No model loading, no SHAP computation — fast and fully isolated.
"""
import pandas as pd
from xai_toolkit.explainers import compute_data_hash
class TestComputeDataHash:
"""Tests for compute_data_hash (D3-S2)."""
def _sample_df(self) -> pd.DataFrame:
"""Minimal DataFrame for deterministic testing."""
return pd.DataFrame(
{"feature_a": [1.0, 2.0, 3.0], "feature_b": [0.1, 0.2, 0.3]}
)
# --- Shape and format ---
def test_returns_64_char_hex_string(self):
"""SHA256 hex digest is always exactly 64 hex characters."""
h = compute_data_hash(self._sample_df())
assert isinstance(h, str)
assert len(h) == 64
def test_output_is_valid_hex(self):
"""Output contains only valid hex characters."""
h = compute_data_hash(self._sample_df())
assert all(c in "0123456789abcdef" for c in h)
# --- Determinism ---
def test_full_matrix_hash_is_deterministic(self):
"""Same DataFrame → same hash, always."""
df = self._sample_df()
assert compute_data_hash(df) == compute_data_hash(df)
def test_single_row_hash_is_deterministic(self):
"""Same row index → same hash, always."""
df = self._sample_df()
h1 = compute_data_hash(df, sample_index=0)
h2 = compute_data_hash(df, sample_index=0)
assert h1 == h2
def test_hash_is_stable_across_5_calls(self):
"""D3-S1: 5 consecutive calls produce the same hash."""
df = self._sample_df()
hashes = [compute_data_hash(df, sample_index=1) for _ in range(5)]
assert len(set(hashes)) == 1, (
f"Expected 1 unique hash across 5 calls, got {len(set(hashes))}"
)
# --- Sensitivity ---
def test_different_rows_produce_different_hashes(self):
"""Different rows with different values → different hashes."""
df = self._sample_df()
assert compute_data_hash(df, sample_index=0) != compute_data_hash(df, sample_index=1)
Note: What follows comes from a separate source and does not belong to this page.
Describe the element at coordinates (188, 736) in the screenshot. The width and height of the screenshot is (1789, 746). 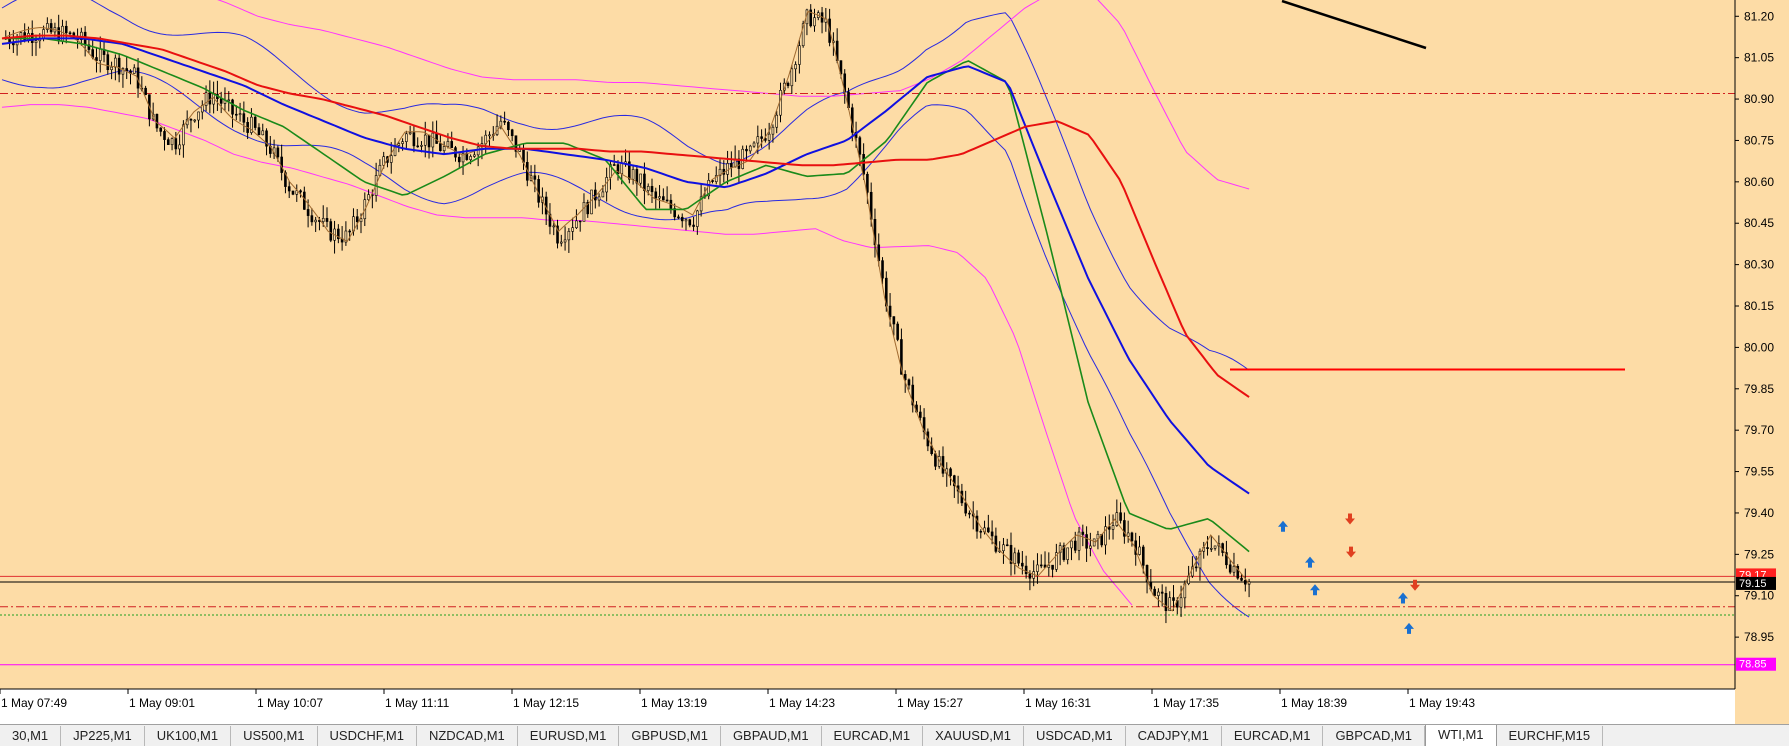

def test_full_matrix_differs_from_single_row(self):
"""Hashing the full matrix vs a single row must differ."""
df = self._sample_df()
assert compute_data_hash(df) != compute_data_hash(df, sample_index=0)
def test_tiny_value_change_changes_hash(self):
"""A single-digit change anywhere in the data changes the hash."""
df1 = pd.DataFrame({"a": [1.0], "b": [2.0]})
df2 = pd.DataFrame({"a": [1.0], "b": [2.0000001]})
assert compute_data_hash(df1) != compute_data_hash(df2)